If you avoid data type differences by converting to a big string, you should be able to produce the same md5 hash on different platforms. Note that SQL Server prepended a '0x' to the hash to denote hex representation, which I stripped with the substring.
In SQL Server you have hashbytes(); in Oracle you have DBMS_CRYPTO.Hash(). You should be able to use them to calc an MD5 hash on both sides, though I am not positive the hashes will match... its worth a shot.
There are other ways to compare tables but to answer your question these are the two native functions on either platform.
You can use CHECKSUM()
in SQL Server to compute a multi-column hash.
If you have limited access to the Oracle system, and haven't been granted execute permissions on DBMS_CRYPTO.Hash()
, you can still use DBMS_OBFUSCATION_TOOLKIT.MD5()
to generate the same hashed value on both Oracle and SQL Server. You just have to make sure to convert the string to the same code page as the machine running SQL Server. I believe the default on most North American Windows boxes is windows-1252 ANSI Latin 1; Western European (Windows)
(from https://docs.microsoft.com/en-us/windows/desktop/intl/code-page-identifiers)
I don't particularly like having function calls in my WHERE
clauses, so I put the SQL side hash into a CTE, and then join to the OPENQUERY
results.
;WITH sqlHash AS
(
SELECT s.PK
,UPPER(CONVERT(CHAR(32), HASHBYTES('MD5', s.Column1 + '|' + s.Column2 + '|' + s.ColumnN), 2)) AS sqlHash
FROM sqltable s
)
SELECT s.PK
FROM sqlHash s
JOIN OPENQUERY
( oracleLinkedServer, '
SELECT
PK
,CONVERT(UPPER(RAWTOHEX(
SYS.DBMS_OBFUSCATION_TOOLKIT.MD5(input_string => "oraColumn1" || ''|'' || "oraColumn2" || ''|'' || "oraColumnN")
)),''AL32UTF8'',''WE8MSWIN1252'') AS oracleHash
FROM oracleTable' ) o ON o.PK = s.PK
WHERE s.sqlHash <> o.oracleHash
A couple of things to point out here that might not be immediately apparent.
First, I'm adding a pipe character, |
, between each column in the concatenated text.
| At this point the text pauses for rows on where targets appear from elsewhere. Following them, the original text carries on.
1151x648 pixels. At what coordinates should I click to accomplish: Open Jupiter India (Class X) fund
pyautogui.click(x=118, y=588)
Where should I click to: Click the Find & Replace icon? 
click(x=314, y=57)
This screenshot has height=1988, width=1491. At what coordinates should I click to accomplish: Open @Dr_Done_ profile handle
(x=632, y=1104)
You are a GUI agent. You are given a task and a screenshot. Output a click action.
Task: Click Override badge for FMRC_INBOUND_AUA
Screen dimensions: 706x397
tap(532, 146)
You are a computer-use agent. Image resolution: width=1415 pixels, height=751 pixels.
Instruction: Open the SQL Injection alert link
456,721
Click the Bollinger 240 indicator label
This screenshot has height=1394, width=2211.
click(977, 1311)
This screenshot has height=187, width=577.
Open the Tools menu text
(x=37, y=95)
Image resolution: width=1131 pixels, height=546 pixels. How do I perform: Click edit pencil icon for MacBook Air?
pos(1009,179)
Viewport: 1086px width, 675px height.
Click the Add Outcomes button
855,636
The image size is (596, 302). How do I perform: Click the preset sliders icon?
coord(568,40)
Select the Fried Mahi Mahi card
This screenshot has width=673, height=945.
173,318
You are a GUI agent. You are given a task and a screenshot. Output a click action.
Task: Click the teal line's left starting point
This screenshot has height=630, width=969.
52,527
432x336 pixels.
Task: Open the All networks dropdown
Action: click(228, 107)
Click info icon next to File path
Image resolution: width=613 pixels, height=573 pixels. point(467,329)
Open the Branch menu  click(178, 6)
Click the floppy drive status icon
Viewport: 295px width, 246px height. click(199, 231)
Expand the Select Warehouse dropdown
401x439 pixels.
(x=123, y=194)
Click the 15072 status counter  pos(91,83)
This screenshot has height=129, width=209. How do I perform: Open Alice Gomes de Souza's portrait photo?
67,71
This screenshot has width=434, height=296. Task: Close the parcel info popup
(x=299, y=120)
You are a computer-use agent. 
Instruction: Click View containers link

This is differentiate combinations like "digital" + "aaron"
and "digi" + "talaaron"
from producing the same hash, as the string would become "digital|aaron"
and "digi|talaaron"
which should produce different hashed values.
Second, when we get the SQL side has in the CTE, the value comes back as a VARBINARY
. If we just displayed this value, there would be a leading 0x
. But we want to strip this off, and also convert the value to something a bit more useful than a VARBINARY
. So we convert to CHAR(32)
with a style of 2
.